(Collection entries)
========================================================================
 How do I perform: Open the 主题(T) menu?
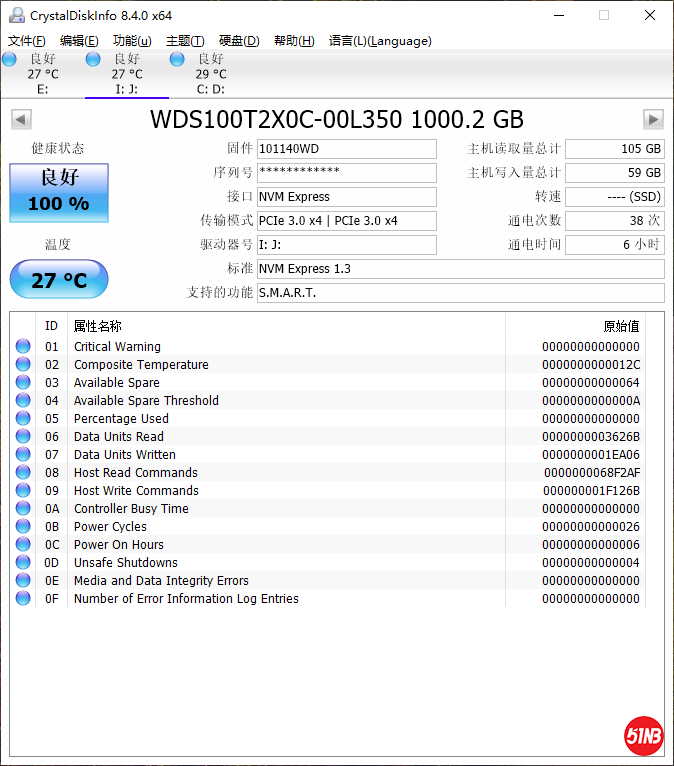(185, 41)
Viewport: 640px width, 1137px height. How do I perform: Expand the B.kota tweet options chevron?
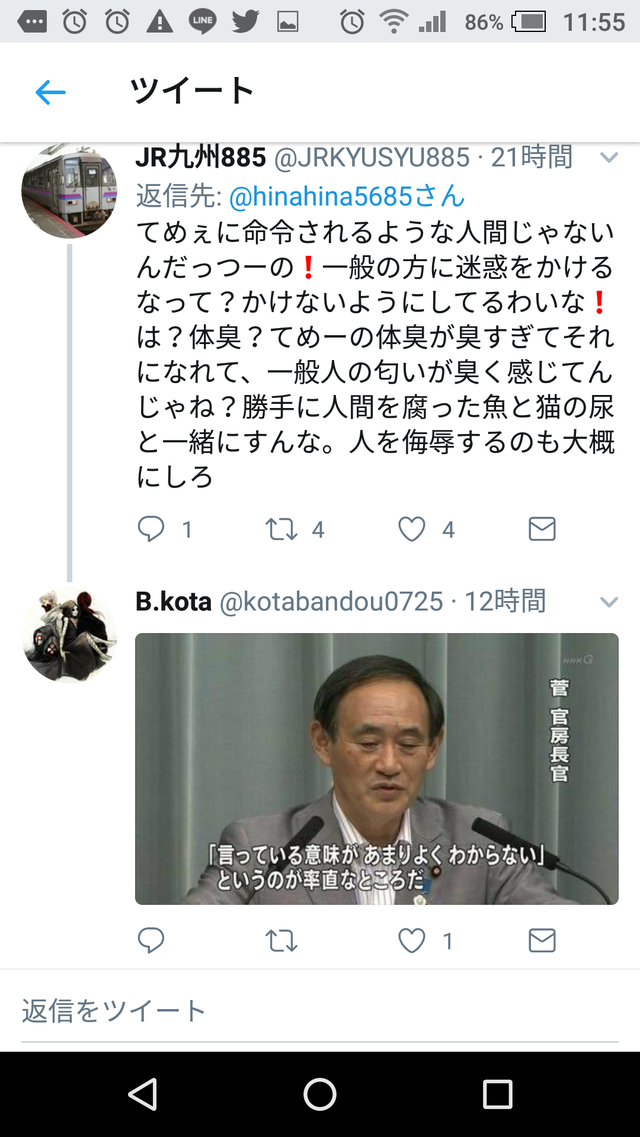click(609, 602)
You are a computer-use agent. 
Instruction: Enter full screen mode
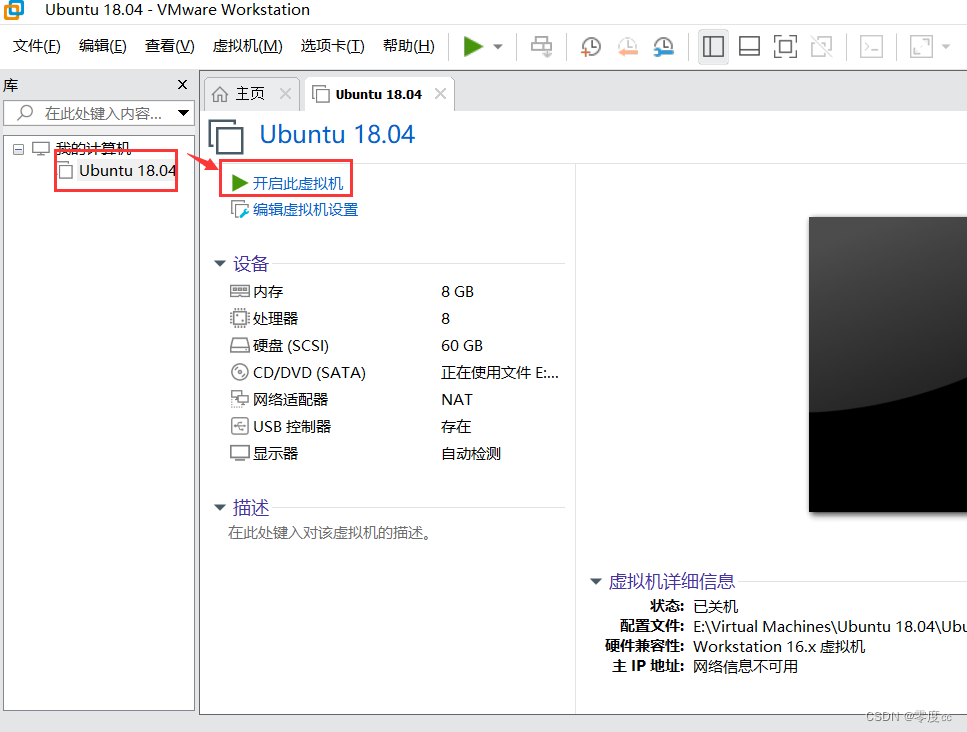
========================================================================
ABOUT THIS EXERCISE: Verbatim repetition of the entries is required, excluding any pictures.

RESPONSE TO THIS EXERCISE:
 How do I perform: Open the 主题(T) menu?
(185, 41)
Viewport: 640px width, 1137px height. How do I perform: Expand the B.kota tweet options chevron?
click(609, 602)
You are a computer-use agent. 
Instruction: Enter full screen mode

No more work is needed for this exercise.